▶ [Required work] In the forum thread below about fly fishing from the beach in Destin, rewrite the paragraph beginning "Im new to the area" as a short bulleted list that keeps its main points.

:: Text excerpt

# Need Help Beach Fishing In Destin (Fly Rod)



## FYFCALLS (Apr 6, 2011)

Im new to the area and I have a good idea on patterns to use but I am lost on how far out to wade and how to sight fish from the beach. Do I need sinking line and what kind of retrieve on the flies should be used. Thanks in advance.


----------



## a (Oct 2, 2007)

I wouldn't use a sinking line unless the surf is "up", if so id try a clear weight forward. As for how far out to wade, much deeper than waist high, i find difficult. Its is a good casting exercise though. If your on the gulf side i would walk the beach looking for fish, then wade if necessary.
As for stripping techniques, i use a longer faster strip for Spanish and ladyfish, and a short strip for the pompano......pink and yellow lead eyed clouser for the pomps, and a white deceiver for the rest. A ladder helps!


----------



## bigcat1967 (Mar 19, 2011)

> I wouldn't use a sinking line unless the surf is "up", if so id try a clear weight forward. As for how far out to wade, much deeper than waist high, i find difficult. Its is a good casting exercise though. If your on the gulf side i would walk the beach looking for fish, then wade if necessary.
> As for stripping techniques, i use a longer faster strip for Spanish and ladyfish, and a short strip for the pompano......pink and yellow lead eyed clouser for the pomps, and a white deceiver for the rest. A ladder helps!


Thanks for the post "a". I'll be coming down from the Buckeye State next month and needed some heads up on beach fishing.


----------

::::
:: Record list

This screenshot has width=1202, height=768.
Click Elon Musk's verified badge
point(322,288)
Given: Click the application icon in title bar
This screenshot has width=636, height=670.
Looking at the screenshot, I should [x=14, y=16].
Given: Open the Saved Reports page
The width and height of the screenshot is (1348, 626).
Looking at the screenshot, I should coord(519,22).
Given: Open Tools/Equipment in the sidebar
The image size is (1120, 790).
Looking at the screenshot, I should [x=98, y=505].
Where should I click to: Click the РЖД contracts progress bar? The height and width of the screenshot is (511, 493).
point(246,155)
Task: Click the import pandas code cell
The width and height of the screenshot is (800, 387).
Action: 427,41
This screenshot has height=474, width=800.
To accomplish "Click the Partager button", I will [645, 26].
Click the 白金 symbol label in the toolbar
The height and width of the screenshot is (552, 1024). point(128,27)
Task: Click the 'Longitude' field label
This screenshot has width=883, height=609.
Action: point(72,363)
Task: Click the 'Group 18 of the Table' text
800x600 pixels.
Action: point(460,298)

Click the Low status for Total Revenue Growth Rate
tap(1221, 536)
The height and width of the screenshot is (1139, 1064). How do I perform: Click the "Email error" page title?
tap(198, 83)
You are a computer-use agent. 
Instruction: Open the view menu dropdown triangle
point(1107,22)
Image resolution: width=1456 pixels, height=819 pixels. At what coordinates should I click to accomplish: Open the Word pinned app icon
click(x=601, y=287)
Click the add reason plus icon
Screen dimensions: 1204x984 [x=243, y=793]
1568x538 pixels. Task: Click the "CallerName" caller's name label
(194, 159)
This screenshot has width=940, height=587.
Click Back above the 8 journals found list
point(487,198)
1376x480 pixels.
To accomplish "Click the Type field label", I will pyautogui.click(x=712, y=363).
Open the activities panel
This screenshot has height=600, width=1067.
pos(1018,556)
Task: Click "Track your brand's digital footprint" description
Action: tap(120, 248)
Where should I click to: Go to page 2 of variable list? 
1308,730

::::

▶ [Task solution]
- New to the area and fairly sure which fly patterns to use
- Unsure how far out to wade
- Unsure how to sight fish from the beach
- Asks whether a sinking line is needed
- Asks what kind of retrieve to use on the flies